The response from the international community has not been long in coming. The European Union (EU) has condemned the attack without hesitation and has called an emergency meeting to redouble sanctions on Russia. NATO, for its part, has reaffirmed its readiness to respond to the aggression if necessary, and US President Joe Biden has stated that "Putin has started a war of catastrophic consequences".
A conflict that will have multiple consequences
The first answer announced is the imposition of severe economic sanctions on Russia. "Until now, they were weak and didn't affect the big Russian banks, for example, but now they will harden a lot," predicts the Delàs Center researcher. Germany has already announced that it is suspending the approval of the Nord Stream 2 gas pipeline, which was to transport gas from Russia.
"There is little more room than to openly denounce this unacceptable aggression and exert maximum economic and political pressure. The international community has few more non-military tools to respond to the situation," said Kristian Herbolzheimer.
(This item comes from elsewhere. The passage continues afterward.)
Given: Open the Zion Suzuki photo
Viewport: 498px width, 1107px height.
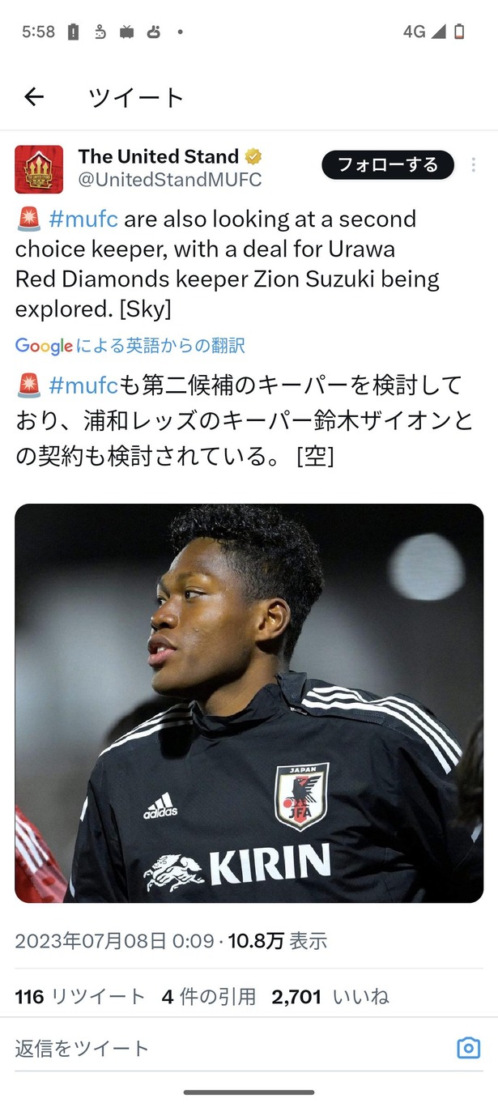Looking at the screenshot, I should point(249,703).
Now, the consequences of the opening scenario are difficult to gauge. As always, the Ukrainian population, but also the Russian and European populations, will suffer the most. Them are facing a predictable economic crisis of great proportions.
According to Ortega, Russian-European interdependence means that both sides have a lot to lose: "The economic downturn will be severe in Russia and Europe, the issue of energy can lead to an increase in the cost of electricity, food, among others, and a sharp rise in prices; it will depend on the duration and magnitude of the conflict".
Ortega points out that the decline in Russia's energy supply in Europe could undoubtedly benefit Spain, which could be the gateway to gas from outside Russia, especially from Algeria, to the continent and in a sort of gas warehouse to distribute it to Europe.
In any case, the economic impact is the price of the pulse that the Russian president seems willing to pay. "Putin is playing with fire because he risks completely collapsing the Russian economy and condemning his country's population to a very precarious situation because of expansionist adventurism," said the ICIP president.
The diplomatic route, touched to death?
Beyond the humanitarian and economic drama of the war, the Russian movement is undermining confidence in international relations and undermining all diplomatic efforts and the path of dialogue to prevent conflict. For Herbolzheimer, the outbreak of the conflict "reinforces militaristic rhetoric and the idea of increasing arms spending and strengthening NATO".
Certainly, the diplomatic solution to the conflict seems more and more deadly. Pere Ortega is convinced that Germany and France, as the EU's leading nucleus, will make every effort to get back on track because they are aware that the consequences of an open war are "disastrous for all". He doesn't think the same of the US, which has interests that go beyond those of the European population and can emerge stronger from the situation, he said.
However, for Herbolzheimer, the diplomatic path can never be taken for granted because the alternative "is always worse, it's all or nothing, a victory or a total defeat." However, Putin's gesture calls into question the collective idea that was forged with milestones such as the creation of the United Nations, a space set up so that differences between countries could be discussed without resorting to violence. "It is clear that Putin has broken this international consensus, and the repercussions can go far beyond Ukraine," said the ICIP president.